Un altro dettaglio emerso dalla recente inchiesta della magistratura riguarda gli accessi informatici da parte di personale sanitario non medico che, approfittando dell’assenza del dirigente, si inserisce nella postazione per stampare certificati falsi. «In questi casi è facile accorgersene perché dal triage alle dimissioni passano circa quattro minuti o comunque periodi brevissimi – continua il professionista – È chiaro che in questo tempo è impossibile fare la diagnosi e gli esami, per i quali solitamente passa molto più tempo, tranne per i pazienti gravi». Ma ci sono esempi anche di vigili urbani infedeli che fingono finti rilievi. «Ultimamente è stato arrestato un poliziotto della municipale – spiega ancora – Si è visto che insieme ad altri organizzava falsi incidenti vicino alla rotonda del Cannizzaro, per portare i complici direttamente all’ospedale, senza passare dal 118». 
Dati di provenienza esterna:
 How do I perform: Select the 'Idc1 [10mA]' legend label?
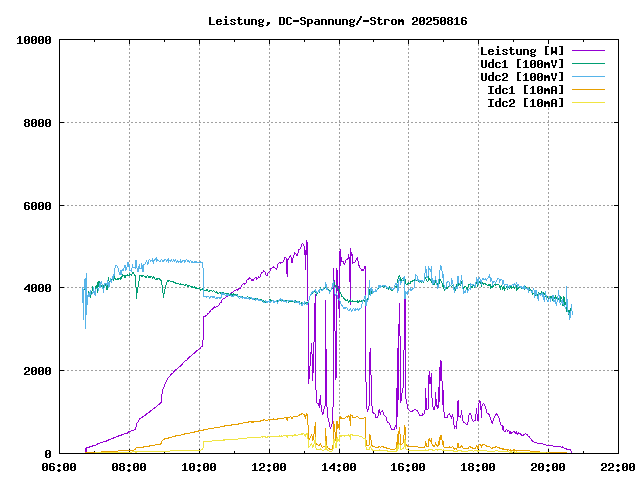tap(525, 89)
Ma c’è un caso più eclatante. Quello della stessa persona che realmente si fa male e nell’arco di un paio di giorni si presenta in più reparti d’urgenza di diversi ospedali, fornendo credenziali sempre nuove. «Ho analizzato il caso di un trauma alla clavicola che si è presentato per ben tre volte – spiega ancora il medico – Un fenomeno possibile perché al pronto soccorso non viene mai chiesto un documento d’identità ma solo di fornire le proprie generalità a voce». Per evitare tutto questo le assicurazioni si affidano normalmente alle controperizie di medici interni, al lavoro di investigatori privati, che verificano sul campo se effettivamente il sinistro si è verificato o meno e, infine, a a dispositivi di geolocalizzazione che permettono di capire, in qualsiasi momento, dove si trova una vettura. 

«Ora esistono i sistemi satellitari perfettamente ermetici, impossibili da manomettere, che consentono un risparmio per il cliente ma, contemporaneamente, di individuare con precisione la posizione del mezzo». A Catania, infine, i truffatori si servono dei cosiddetti professionisti delle false testimonianze. Veri e propri compari che prendono una quota del premio assicurativo. «Sono sempre gli stessi, noi li conosciamo – conclude lo specialista – e vanno, per così dire, a prestazione. Prendono poca roba, 50-60 euro a incidente. Il governo tra l’altro ultimamente ha creato un elenco di queste persone, note alla polizia, per evitare di essere fregati più volte».